California Vehicle Code VC 23572 – Minor Passenger: Enhanced Penalty

California Vehicle Code VC 23572 – Minor Passenger: Enhanced Penalty

23572. (a) If any person is convicted of a violation of Section 23152 and a minor under 14 years of age was a passenger in the vehicle at the time of the offense, the court shall impose the following penalties in addition to any other penalty prescribed:

  1. If the person is convicted of a violation of Section 23152 punishable under Section 23536, the punishment shall be enhanced by an imprisonment of 48 continuous hours in the county jail, whether or not probation is granted, no part of which shall be stayed.
  2. If a person is convicted of a violation of Section 23152 punishable under Section 23540, the punishment shall be enhanced by an imprisonment of 10 days in the county jail, whether or not probation is granted, no part of which may be stayed.
  3. If a person is convicted of a violation of Section 23152 punishable under Section 23546, the punishment shall be enhanced by an imprisonment of 30 days in the county jail, whether or not probation is granted, no part of which may be stayed.
  4. If a person is convicted of a violation of Section 23152 which is punished as a misdemeanor under Section 23550, the punishment shall be enhanced by an imprisonment of 90 days in the county jail, whether or not probation is granted, no part of which may be stayed.

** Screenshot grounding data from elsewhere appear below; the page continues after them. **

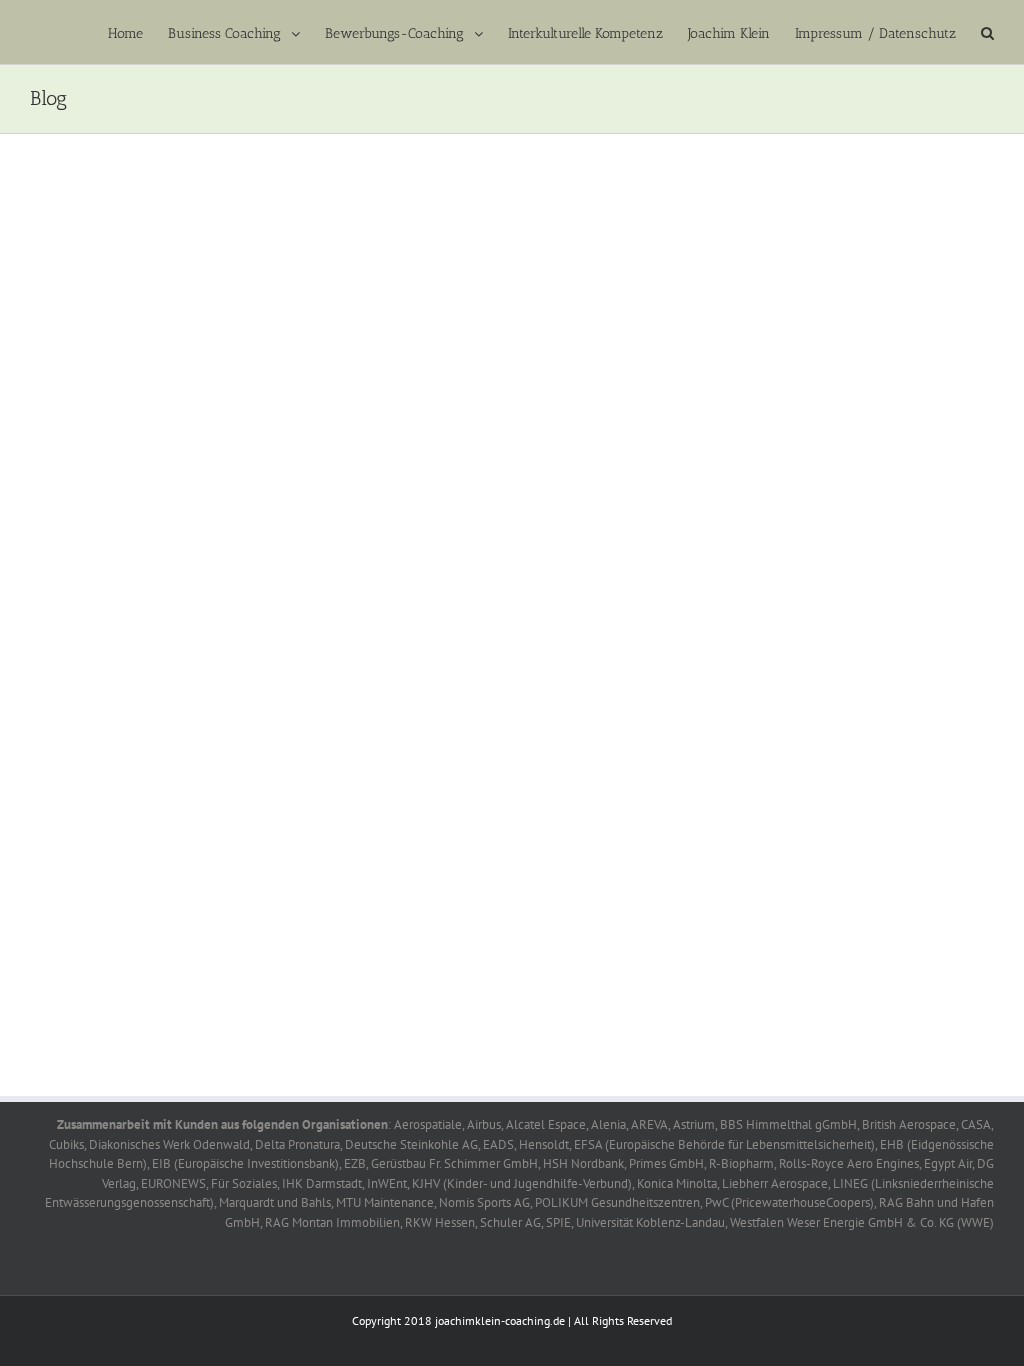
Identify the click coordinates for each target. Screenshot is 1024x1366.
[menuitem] (138, 32)
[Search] (987, 32)
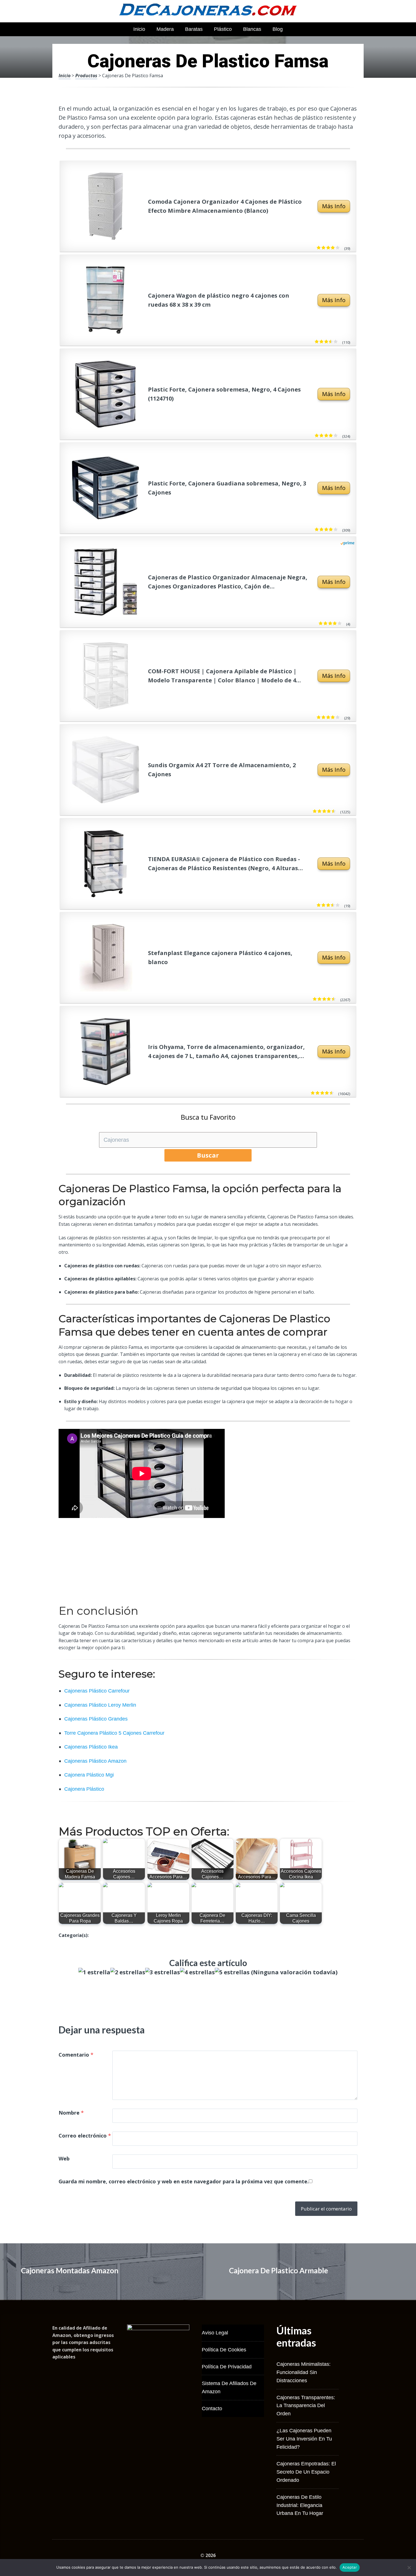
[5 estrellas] (232, 1972)
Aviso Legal (215, 2333)
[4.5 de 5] (332, 811)
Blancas (252, 29)
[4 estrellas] (197, 1972)
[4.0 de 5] (334, 436)
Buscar (208, 1155)
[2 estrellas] (127, 1972)
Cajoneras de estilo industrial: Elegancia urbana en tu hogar (299, 2505)
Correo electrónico (85, 2135)
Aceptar (349, 2567)
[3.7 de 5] (334, 342)
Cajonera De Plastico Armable (278, 2270)
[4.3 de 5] (332, 999)
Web (64, 2158)
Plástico (223, 29)
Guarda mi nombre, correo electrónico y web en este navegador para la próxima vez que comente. (184, 2181)
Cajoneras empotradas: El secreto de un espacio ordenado (306, 2472)
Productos (86, 75)
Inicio (139, 29)
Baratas (194, 29)
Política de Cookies (224, 2350)
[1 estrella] (94, 1972)
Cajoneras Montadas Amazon (69, 2270)
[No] (409, 2567)
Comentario (76, 2054)
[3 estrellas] (162, 1972)
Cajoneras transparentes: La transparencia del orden (305, 2406)
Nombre (71, 2112)
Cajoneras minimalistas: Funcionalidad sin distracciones (303, 2372)
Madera (165, 29)
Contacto (212, 2408)
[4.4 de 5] (330, 1093)
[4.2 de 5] (336, 248)
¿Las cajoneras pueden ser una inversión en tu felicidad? (304, 2439)
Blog (278, 29)
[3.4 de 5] (336, 905)
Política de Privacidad (227, 2366)
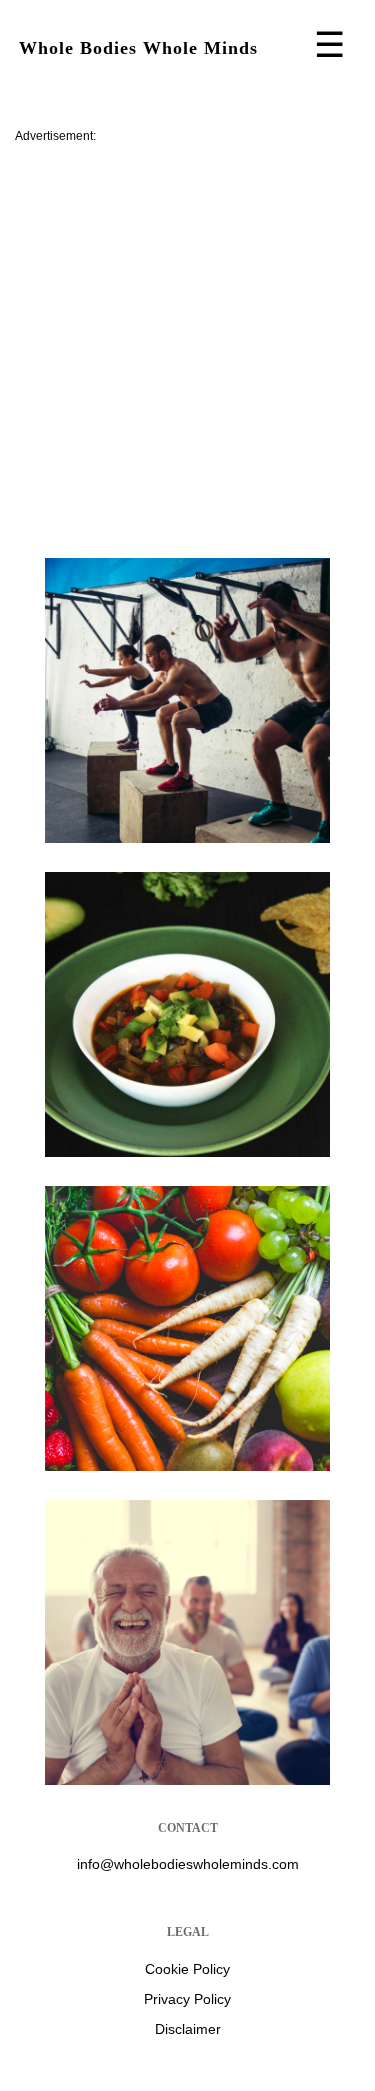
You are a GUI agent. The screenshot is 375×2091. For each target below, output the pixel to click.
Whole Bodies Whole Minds (138, 48)
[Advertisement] (187, 342)
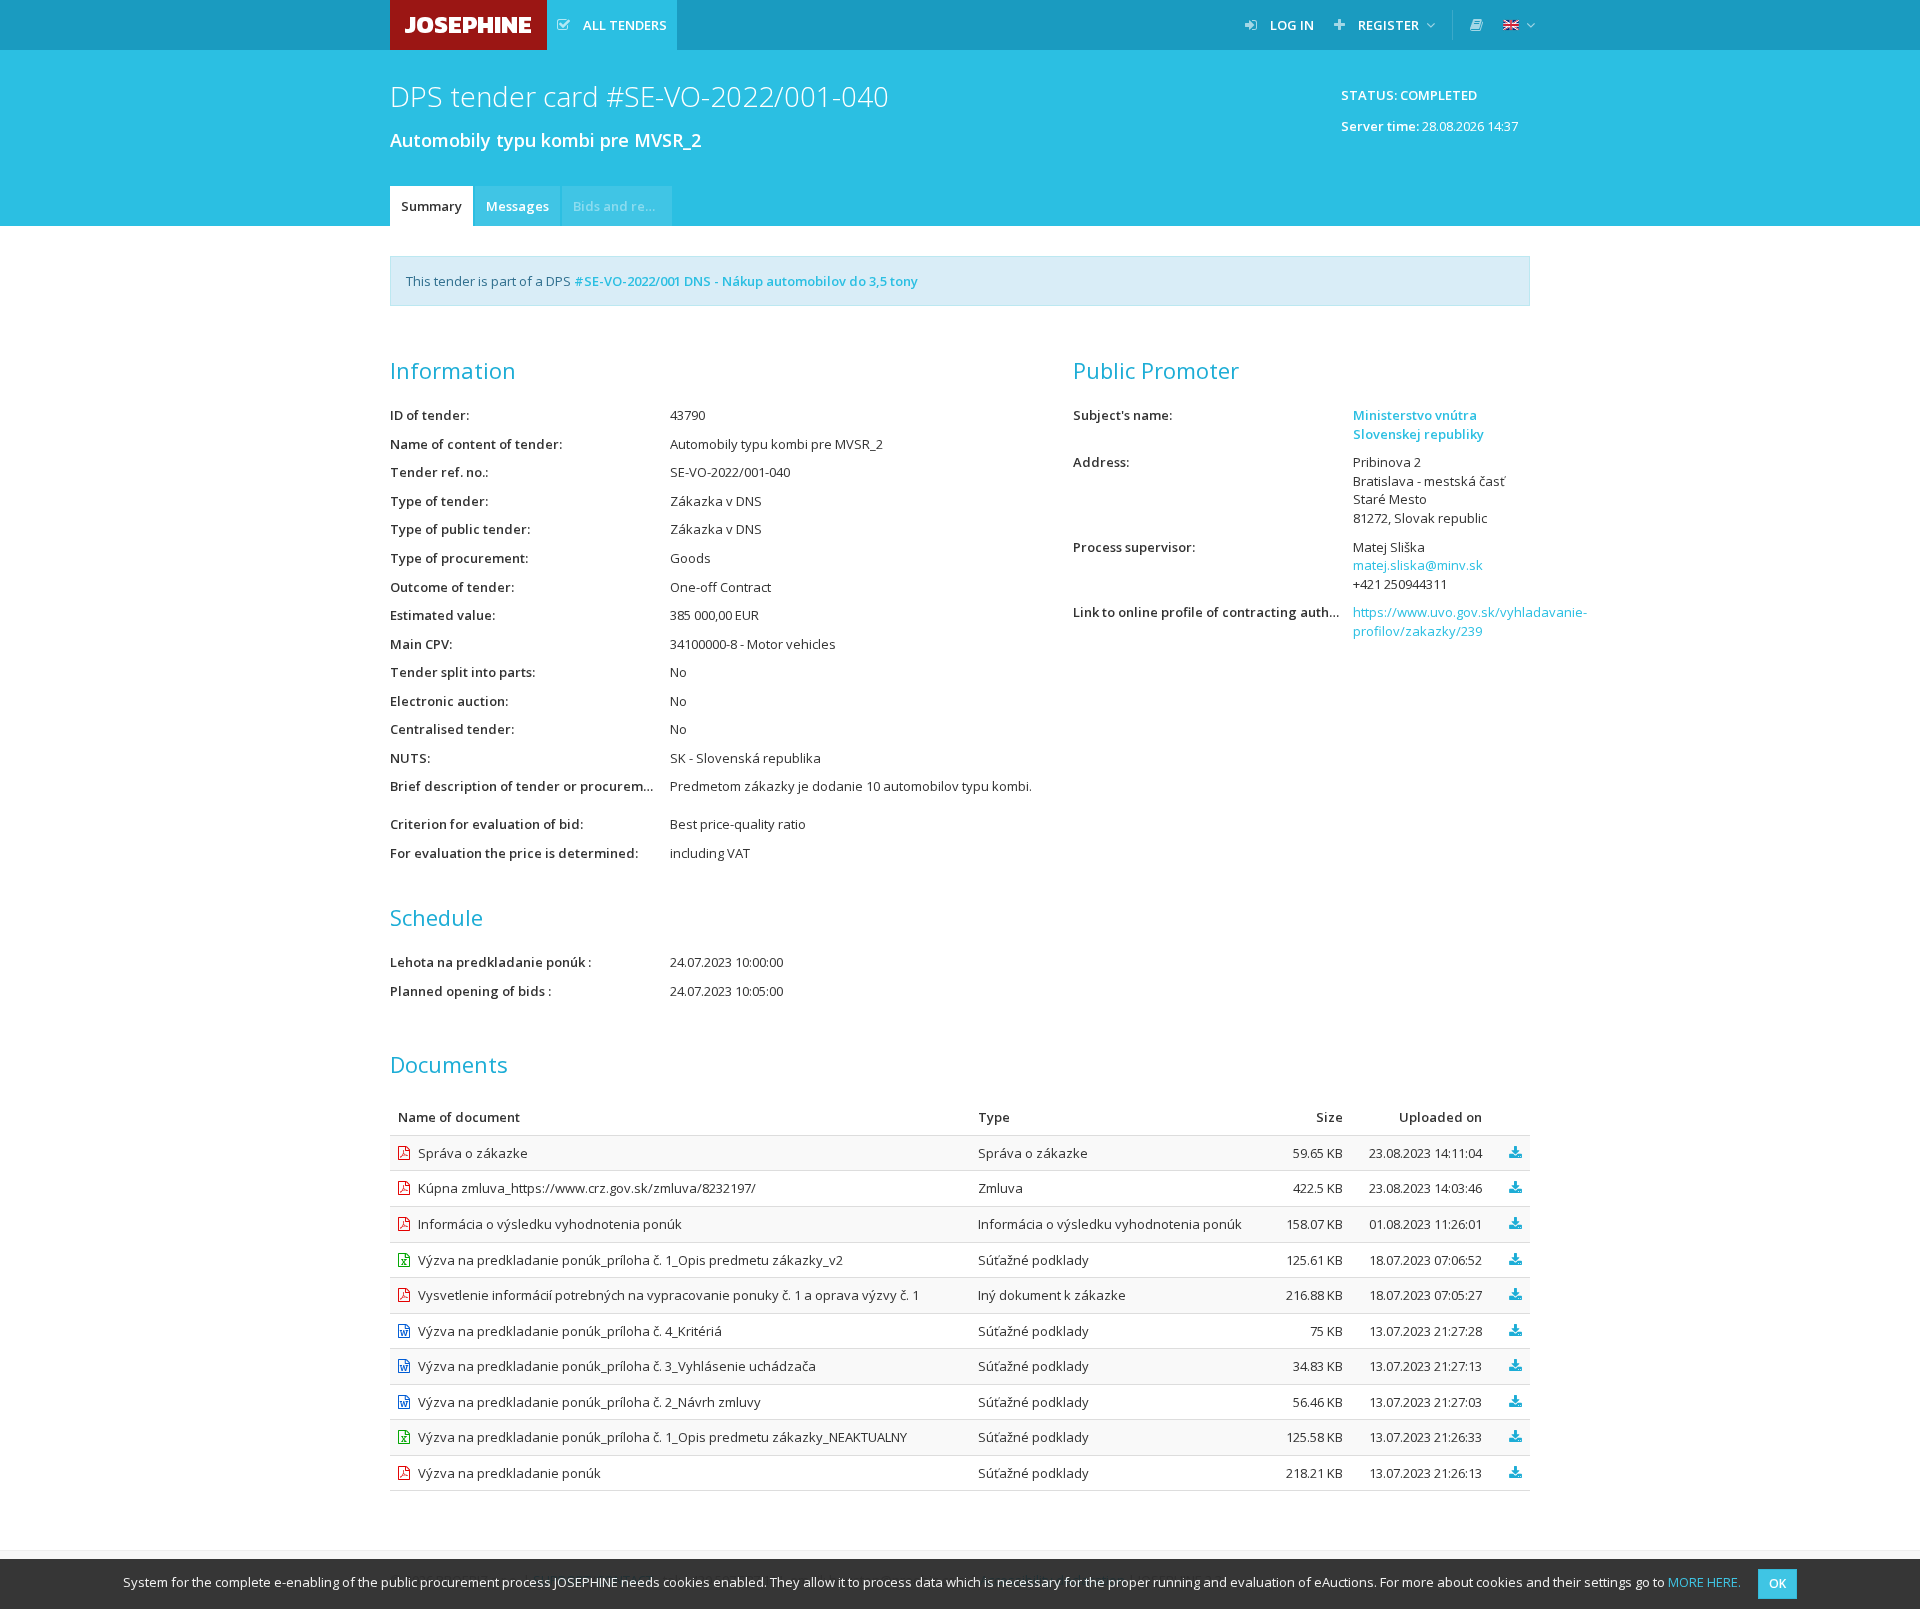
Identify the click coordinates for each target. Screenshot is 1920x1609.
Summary (431, 206)
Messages (517, 206)
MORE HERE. (1704, 1582)
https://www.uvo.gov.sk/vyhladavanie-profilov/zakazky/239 (1470, 621)
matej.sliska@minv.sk (1418, 565)
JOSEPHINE (468, 24)
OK (1777, 1583)
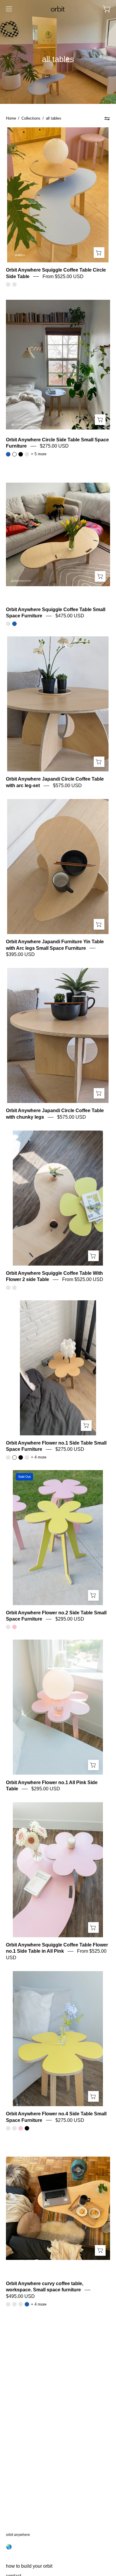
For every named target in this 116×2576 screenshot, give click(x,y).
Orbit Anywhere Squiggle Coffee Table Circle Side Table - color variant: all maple (8, 284)
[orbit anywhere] (58, 9)
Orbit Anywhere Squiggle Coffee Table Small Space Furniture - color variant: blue (14, 624)
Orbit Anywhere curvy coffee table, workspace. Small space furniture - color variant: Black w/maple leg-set (14, 2304)
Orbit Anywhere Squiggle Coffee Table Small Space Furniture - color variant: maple (8, 624)
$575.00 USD (67, 785)
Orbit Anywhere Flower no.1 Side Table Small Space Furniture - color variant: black (20, 1457)
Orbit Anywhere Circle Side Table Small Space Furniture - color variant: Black (20, 454)
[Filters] (107, 118)
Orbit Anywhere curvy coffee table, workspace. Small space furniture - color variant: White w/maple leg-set (20, 2304)
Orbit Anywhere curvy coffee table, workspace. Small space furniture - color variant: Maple (8, 2304)
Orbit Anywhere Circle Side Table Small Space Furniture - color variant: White (14, 454)
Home (11, 118)
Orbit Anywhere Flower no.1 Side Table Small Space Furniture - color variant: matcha (27, 1457)
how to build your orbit (29, 2566)
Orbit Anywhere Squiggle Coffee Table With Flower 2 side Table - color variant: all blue (14, 1287)
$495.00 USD (20, 2296)
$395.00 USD (20, 954)
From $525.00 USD (63, 276)
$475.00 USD (69, 616)
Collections (30, 118)
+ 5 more (38, 454)
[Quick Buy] (99, 252)
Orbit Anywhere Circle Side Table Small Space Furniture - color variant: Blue (8, 454)
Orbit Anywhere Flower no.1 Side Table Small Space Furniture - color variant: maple (8, 1457)
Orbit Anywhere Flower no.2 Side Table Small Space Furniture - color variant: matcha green (8, 1627)
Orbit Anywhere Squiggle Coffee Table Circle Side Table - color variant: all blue (14, 284)
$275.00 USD (54, 446)
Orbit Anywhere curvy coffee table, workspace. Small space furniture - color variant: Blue (27, 2304)
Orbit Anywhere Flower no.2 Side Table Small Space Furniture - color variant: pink (14, 1627)
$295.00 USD (69, 1618)
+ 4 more (38, 1457)
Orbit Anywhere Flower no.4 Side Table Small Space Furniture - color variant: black (27, 2128)
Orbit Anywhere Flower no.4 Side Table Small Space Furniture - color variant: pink (20, 2128)
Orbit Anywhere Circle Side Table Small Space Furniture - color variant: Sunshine (27, 454)
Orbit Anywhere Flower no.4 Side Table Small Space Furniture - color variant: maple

(b) The driving of a vehicle in which a minor under 14 years of age was a passenger shall be pled and proven.

(c) No punishment enhancement shall be imposed pursuant to this section if the person is also convicted of a violation of Section 273a of the Penal Code arising out of the same facts and incident.

Added Sec. 84, Ch. 118, Stats. 1998. Effective January 1, 1999. Operative July 1, 1999.
Amended Sec. 38, Ch. 22, Stats. 1999. Effective May 26, 1999. Operative July 1 1999.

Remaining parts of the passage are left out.